Psychische Krisen sind spirituelle Herausforderungen

Die Krankheit als Geburts- und Reifeprozess

In einer dunklen Zeit beginnt das Auge zu sehen.
Theodor Roetke.

Wenn wir die Krise als eine spirituelle Herausforderung begreifen, dann kann Spiritualität helfen, mit der Depression umzugehen. Wenn es gelingt, die Krankheit als Geburtsprozess und Reifeprozess zu verstehen, wird ein anderer Umgang mit ihr möglich. Wenn wir die depressive Episode als Inkubationszeit für Neues, das ausgebrütet wird, verstehen können, wird es eher möglich, akute Phasen zu überstehen. Mehr Wohl-Sein setzt die Bereitschaft zum Loslassen voraus. Neues wird nur entstehen, wenn wir den Mut haben, die Krücken alter Konditionierungen wegwerfen. Es macht vielfach keinen Sinn zu klammern. Hierbei geht es auch um die Aufgabe von problembehafteten Ich-Bindungen. Letztlich ist das Ziel, die Grenzen der alten Identität zu überschreiten. Fromm nennt das, das Gefängnis des Ich transzendieren. Ja sagen zu dem, was ist. Das Annehmen der Depression kann zu mehr innerer Klarsicht führen. Es kann ein Gespür dafür entstehen, worum es eigentlich geht im Leben.

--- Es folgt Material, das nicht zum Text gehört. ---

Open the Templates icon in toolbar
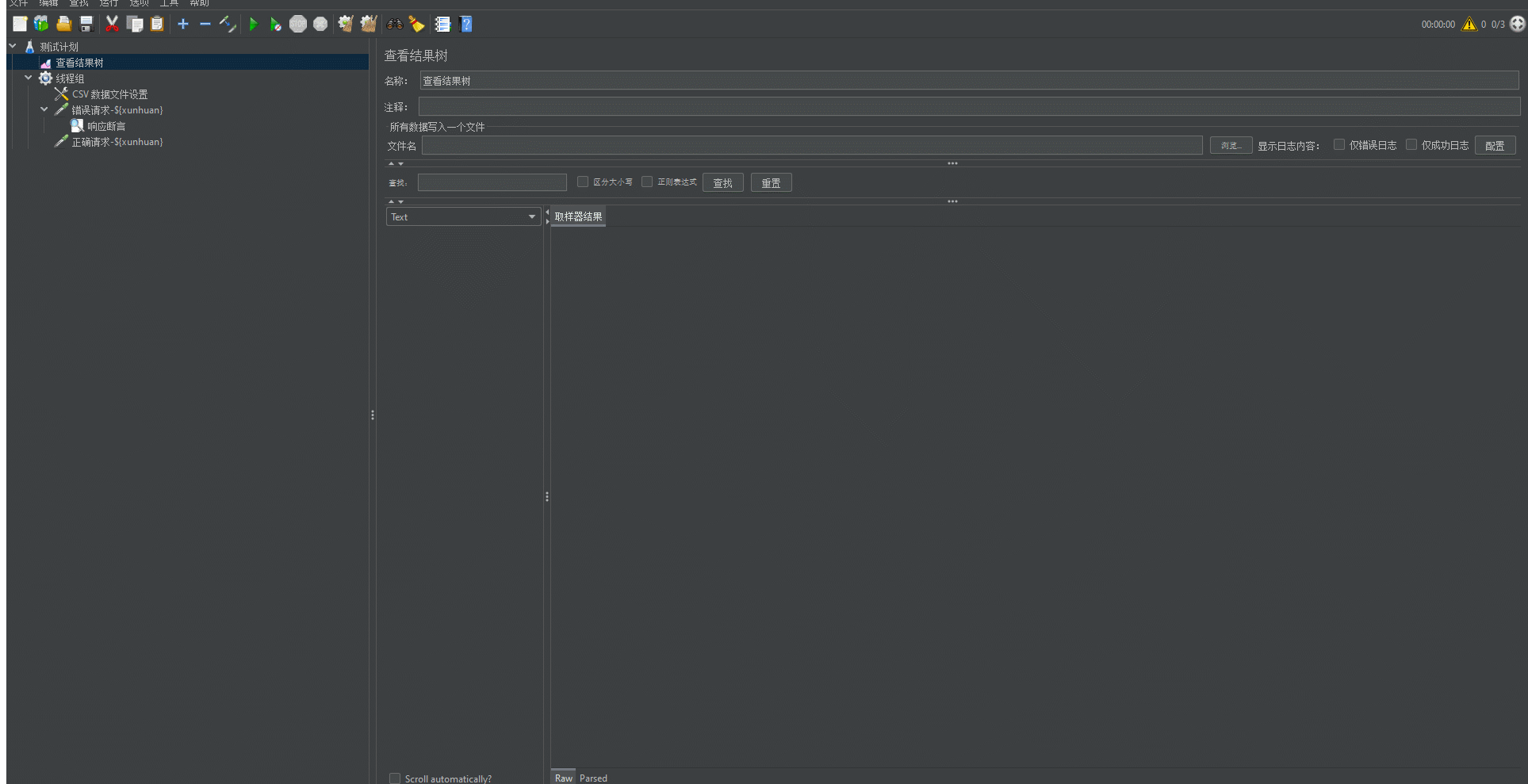The image size is (1528, 784). tap(41, 25)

Wer seine Depression ablehnt oder hasst, den wird sie immer wieder heimsuchen. Je mehr wir sie verneinen, desto mehr wird sie zu einem unbezwingbaren Feind, der uns im Griff hat. Die Selbstverurteilung dafür, dass man depressiv ist, stabilisiert die Depression. Die ewige Frage nach dem warum bringt uns nicht weiter. Es macht Sinn zu versuchen, sich aussöhnen mit der Depressivität, sie als Begleiterin anzunehmen und sie in unser Lebenskonzept zu integrieren. Es ist wichtig, dass Betroffene sich von ihren mit der Depression verbunden Schuldgefühlen verabschieden. Es ist entlastend damit aufzuhören, sich selbst zu verurteilen  und sich selbst zu vergeben.

Doch es erfordert Demut und Mut, hinabsteigen bis auf den tiefen Grund der eigenen Seele und sich mit mit sich selbst und seiner Krankheit auszusöhnen.